Le vote va-t-il devenir obligatoire grâce (ou à cause) des gilets jaunes ?

Unique remède à l’abstention pour les uns, démocratie à marche forcée pour les autres, cette vieille idée a refait surface dans la lettre aux Français du président de la République. Elle sera pour la première fois discutée dans le cadre du «grand débat national».
(Photo Loïc Venance. AFP)
par Julia Toussaint
publié le 17 janvier 2019 à 18h31

Le mouvement des gilets jaunes va-t-il aboutir à la mise en place du vote obligatoire en France ? La proposition – forcer les gens à se rendre aux urnes – peut surprendre, dans le contexte de défiance générale à l'égard de la classe politique. Pourtant elle figure dans l'arsenal de propositions listées par Emmanuel Macron dans sa lettre aux Français du 13 janvier, en vue du grand débat national. L'idée n'est pas neuve : elle revient régulièrement depuis des années, souvent en période électorale, mais n'a pourtant jamais été soumise au vote des députés, et ce, alors même que les Français y seraient majoritairement favorables.

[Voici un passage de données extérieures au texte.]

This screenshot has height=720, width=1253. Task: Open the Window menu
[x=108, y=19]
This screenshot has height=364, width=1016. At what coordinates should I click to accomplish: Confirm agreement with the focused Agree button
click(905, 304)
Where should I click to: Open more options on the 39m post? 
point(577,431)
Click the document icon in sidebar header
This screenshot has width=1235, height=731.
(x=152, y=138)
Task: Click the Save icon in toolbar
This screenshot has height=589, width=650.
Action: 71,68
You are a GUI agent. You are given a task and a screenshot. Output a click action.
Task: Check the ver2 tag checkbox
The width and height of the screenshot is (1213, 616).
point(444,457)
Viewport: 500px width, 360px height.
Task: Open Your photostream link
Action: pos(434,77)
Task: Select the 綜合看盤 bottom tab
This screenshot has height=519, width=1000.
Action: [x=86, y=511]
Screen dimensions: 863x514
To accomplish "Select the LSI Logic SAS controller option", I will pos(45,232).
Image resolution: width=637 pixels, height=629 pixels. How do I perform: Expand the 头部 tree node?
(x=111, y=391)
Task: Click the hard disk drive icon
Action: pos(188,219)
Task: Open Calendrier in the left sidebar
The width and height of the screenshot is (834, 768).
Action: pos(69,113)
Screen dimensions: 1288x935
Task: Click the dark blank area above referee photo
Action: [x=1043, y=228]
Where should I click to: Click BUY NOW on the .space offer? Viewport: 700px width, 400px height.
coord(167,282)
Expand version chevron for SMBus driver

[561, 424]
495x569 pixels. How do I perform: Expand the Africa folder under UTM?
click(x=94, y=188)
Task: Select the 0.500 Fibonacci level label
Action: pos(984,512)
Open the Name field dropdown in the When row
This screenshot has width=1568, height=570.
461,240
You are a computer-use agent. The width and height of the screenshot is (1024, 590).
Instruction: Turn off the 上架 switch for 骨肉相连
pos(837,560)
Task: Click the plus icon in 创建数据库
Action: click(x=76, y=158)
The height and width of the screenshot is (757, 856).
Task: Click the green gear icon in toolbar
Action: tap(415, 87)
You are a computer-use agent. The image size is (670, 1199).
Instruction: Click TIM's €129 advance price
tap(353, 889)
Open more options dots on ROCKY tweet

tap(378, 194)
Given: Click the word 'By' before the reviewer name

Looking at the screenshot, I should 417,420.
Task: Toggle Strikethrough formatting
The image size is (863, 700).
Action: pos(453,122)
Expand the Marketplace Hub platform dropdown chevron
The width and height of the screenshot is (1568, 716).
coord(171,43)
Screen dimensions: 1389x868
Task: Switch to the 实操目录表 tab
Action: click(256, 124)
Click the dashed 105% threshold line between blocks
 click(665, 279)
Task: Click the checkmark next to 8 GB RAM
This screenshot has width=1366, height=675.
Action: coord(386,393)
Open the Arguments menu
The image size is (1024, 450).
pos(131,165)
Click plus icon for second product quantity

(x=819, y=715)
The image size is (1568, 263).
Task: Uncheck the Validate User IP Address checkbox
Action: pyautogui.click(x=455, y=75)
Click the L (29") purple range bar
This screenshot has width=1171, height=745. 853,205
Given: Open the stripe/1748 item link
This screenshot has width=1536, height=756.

Selon un sondage de la fondation Jean-Jaurès, ils étaient 67% en 2015 à se prononcer pour, à condition que la proposition soit assortie de la prise en compte du vote blanc. Une majorité (54%) considérait encore que l’obligation devait être accompagnée d’une sanction en cas de boudage des urnes, comme c’est le cas dans certains pays l’ayant mis en place. Exemple : la Belgique, le Luxembourg, le Danemark, où l’amende en cas d’abstention oscille entre 30 et 250 euros (jusqu’à 1 000 euros en cas de récidive).

«50% d’abstention»

En France, si l'inscription sur les listes électorales est bien une obligation, rien n'oblige les citoyens à se rendre aux urnes. L'idée d'un vote obligatoire à tous les scrutins, comme c'est le cas pour les grands électeurs lors des sénatoriales, est une mesure qui revient toutefois régulièrement sur la table, sans que ses défenseurs n'aient jamais réussi à la faire inscrire à l'ordre du jour de l'Assemblée nationale. Ce n'est pas faute d'avoir essayé : entre 2002 et aujourd'hui, une quinzaine de propositions de loi allant dans ce sens ont été présentées. La dernière, datant de janvier 2017, avait été soumise par le député PRG Stéphane Saint-André. Avant lui, deux ans plus tôt, François de Rugy proposait lui d'inscrire les mots «universel et obligatoire» à propos du vote dans le code électoral français, une mesure que l'actuel ministre de la Transition écologique et solidaire avait reprise pendant les primaires de la gauche, avec cet argument : «Quand vous avez 50% d'abstention à une élection, ce n'est plus un suffrage universel.»

Les partisans du vote obligatoire ont toujours présenté la mesure comme seul remède efficace contre l'abstention. La question est d'autant plus d'actualité aujourd'hui à l'approche des européennes, que pour ce scrutin, le taux de participation n'a jamais dépassé les 47% depuis 1994. Le fait que le président de la République l'envisage maintenant comme l'un des sujets possibles du grand débat national, en réjouira donc certains. Par exemple l'ancien ministre UMP des Transports, Thierry Mariani, qui vient opportunément de rejoindre le Rassemblement national (ex-Front national) pour les élections de mai. «Cet homme [Macron, ndlr] n'est pas complètement mauvais, il faut bien qu'il ait des idées judicieuses parfois», dit celui qui défendait la mesure en 2013. Avant d'ajouter : «Tout ça, c'est grâce à la mobilisation des gilets jaunes.»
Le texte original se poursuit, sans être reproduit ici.